** GIVEN RECORDS **

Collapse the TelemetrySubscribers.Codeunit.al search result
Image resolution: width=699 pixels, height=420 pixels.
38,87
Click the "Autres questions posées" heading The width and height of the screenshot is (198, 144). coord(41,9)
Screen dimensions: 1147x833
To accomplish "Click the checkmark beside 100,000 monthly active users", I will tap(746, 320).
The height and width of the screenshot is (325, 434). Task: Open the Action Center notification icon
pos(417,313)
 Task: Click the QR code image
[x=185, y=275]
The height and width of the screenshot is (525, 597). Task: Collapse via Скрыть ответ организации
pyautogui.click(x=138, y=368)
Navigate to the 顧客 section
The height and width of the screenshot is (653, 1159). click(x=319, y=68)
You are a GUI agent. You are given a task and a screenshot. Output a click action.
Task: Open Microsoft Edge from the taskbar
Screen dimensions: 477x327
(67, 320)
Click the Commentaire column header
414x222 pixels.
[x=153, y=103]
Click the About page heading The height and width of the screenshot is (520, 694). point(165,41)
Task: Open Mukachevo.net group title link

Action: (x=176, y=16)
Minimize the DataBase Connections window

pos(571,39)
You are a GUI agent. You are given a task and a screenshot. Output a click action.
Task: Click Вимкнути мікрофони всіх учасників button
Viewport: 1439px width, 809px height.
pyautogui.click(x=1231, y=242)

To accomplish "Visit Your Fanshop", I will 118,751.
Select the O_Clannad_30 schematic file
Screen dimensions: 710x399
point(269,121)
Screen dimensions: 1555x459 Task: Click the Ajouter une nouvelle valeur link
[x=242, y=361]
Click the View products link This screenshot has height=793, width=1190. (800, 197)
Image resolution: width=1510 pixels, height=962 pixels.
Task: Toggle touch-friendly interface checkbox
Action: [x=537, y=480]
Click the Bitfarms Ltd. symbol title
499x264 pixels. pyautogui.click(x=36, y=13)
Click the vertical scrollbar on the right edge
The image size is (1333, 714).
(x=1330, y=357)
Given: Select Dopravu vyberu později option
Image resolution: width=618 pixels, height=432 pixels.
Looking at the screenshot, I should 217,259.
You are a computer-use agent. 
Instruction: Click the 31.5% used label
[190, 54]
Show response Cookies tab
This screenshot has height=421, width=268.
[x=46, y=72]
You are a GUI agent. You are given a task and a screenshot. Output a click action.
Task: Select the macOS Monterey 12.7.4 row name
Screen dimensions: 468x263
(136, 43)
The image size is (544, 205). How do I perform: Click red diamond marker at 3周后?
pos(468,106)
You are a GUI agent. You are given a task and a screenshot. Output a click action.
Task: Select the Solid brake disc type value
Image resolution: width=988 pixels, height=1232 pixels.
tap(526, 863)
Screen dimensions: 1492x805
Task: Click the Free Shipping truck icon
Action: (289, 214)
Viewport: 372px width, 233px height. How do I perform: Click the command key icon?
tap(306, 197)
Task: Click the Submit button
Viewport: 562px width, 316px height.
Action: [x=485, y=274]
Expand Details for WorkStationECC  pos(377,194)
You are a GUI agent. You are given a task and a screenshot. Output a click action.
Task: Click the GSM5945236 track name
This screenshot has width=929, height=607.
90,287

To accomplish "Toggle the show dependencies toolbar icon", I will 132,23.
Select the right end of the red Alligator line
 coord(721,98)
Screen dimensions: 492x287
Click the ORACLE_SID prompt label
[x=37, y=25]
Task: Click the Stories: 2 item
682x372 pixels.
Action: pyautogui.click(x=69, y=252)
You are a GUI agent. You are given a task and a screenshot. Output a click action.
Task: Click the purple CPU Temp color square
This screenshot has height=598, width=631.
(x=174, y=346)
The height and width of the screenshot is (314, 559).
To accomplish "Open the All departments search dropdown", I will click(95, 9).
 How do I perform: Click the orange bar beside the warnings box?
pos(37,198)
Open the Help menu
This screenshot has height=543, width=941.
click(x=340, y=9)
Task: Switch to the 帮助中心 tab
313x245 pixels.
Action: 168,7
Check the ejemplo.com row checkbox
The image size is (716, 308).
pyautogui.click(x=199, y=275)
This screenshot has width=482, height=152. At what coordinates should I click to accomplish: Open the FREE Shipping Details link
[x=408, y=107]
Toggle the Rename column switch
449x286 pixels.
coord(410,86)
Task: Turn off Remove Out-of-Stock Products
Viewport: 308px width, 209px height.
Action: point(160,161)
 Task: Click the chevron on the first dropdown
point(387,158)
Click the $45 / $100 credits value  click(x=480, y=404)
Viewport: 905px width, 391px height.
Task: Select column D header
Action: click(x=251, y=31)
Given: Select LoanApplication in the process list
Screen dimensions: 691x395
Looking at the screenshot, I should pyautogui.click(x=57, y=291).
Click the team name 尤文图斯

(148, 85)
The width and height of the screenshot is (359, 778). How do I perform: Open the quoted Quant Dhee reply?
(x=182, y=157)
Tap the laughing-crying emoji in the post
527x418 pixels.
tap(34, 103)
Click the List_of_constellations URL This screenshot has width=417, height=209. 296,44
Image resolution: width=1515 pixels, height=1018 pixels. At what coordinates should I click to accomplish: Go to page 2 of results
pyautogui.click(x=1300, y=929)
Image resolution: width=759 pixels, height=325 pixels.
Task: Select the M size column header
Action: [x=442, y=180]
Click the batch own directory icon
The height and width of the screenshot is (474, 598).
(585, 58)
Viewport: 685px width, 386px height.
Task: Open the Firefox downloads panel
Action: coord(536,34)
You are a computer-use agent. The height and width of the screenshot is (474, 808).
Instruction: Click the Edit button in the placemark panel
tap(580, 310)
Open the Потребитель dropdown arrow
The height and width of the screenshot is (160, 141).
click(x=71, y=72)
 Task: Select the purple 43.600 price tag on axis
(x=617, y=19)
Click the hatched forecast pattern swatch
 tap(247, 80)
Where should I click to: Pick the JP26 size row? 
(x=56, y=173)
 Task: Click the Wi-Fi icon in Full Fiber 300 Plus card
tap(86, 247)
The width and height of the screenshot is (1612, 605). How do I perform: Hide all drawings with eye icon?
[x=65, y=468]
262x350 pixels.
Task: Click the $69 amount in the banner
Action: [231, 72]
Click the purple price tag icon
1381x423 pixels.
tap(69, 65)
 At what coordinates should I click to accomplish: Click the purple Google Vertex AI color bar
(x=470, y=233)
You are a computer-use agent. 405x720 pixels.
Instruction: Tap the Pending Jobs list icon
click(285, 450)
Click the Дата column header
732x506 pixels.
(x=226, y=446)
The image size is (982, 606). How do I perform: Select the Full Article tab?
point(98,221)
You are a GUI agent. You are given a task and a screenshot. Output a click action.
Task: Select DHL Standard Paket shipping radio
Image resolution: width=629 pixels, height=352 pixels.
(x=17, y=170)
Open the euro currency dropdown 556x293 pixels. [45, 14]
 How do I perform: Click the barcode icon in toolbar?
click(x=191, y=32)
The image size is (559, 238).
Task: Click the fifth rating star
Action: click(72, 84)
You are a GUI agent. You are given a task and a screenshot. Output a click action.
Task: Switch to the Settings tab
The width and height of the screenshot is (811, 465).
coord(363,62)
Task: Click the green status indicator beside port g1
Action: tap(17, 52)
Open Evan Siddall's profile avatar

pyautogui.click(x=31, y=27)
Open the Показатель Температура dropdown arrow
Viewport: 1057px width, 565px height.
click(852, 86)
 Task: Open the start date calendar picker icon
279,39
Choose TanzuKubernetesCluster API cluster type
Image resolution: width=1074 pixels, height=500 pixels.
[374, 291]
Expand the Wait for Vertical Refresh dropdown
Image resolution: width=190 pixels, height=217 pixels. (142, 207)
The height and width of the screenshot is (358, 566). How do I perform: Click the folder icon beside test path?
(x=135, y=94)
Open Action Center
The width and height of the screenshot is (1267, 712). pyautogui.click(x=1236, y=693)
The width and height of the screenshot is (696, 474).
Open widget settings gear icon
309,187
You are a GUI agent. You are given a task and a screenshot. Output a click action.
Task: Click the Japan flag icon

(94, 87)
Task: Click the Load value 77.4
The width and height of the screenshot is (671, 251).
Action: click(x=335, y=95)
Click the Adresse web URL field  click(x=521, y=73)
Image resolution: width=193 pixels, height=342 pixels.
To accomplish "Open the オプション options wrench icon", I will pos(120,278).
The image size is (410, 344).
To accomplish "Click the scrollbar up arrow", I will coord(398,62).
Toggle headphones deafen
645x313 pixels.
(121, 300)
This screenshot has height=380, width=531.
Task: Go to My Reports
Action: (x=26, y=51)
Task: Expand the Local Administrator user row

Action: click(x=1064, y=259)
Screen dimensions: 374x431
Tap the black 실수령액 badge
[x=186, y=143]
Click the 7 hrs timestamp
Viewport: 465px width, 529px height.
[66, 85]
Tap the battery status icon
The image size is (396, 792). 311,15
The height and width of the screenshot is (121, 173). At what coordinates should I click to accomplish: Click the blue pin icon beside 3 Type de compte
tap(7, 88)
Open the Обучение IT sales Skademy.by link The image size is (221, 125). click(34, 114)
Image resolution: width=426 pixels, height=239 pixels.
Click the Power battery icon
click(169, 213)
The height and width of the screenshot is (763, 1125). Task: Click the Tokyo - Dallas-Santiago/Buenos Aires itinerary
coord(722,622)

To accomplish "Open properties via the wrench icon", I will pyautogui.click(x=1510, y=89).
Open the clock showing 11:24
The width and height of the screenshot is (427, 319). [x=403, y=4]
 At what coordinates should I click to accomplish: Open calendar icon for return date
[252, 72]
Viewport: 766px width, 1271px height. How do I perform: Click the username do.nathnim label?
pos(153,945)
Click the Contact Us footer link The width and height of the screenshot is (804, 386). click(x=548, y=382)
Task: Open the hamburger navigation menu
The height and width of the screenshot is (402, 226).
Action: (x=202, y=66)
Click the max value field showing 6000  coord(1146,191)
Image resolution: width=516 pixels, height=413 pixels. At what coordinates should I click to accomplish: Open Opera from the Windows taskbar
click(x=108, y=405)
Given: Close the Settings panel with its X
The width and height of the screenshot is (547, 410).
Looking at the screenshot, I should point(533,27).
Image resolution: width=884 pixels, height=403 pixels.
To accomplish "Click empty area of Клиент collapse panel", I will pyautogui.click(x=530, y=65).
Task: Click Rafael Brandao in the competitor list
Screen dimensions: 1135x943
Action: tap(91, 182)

** WHAT THE TASK REQUIRES **
Looking back over the records above, in how many lines does the word "search" occur? Give the number alone.

** RESULT OF THIS EXERCISE **
2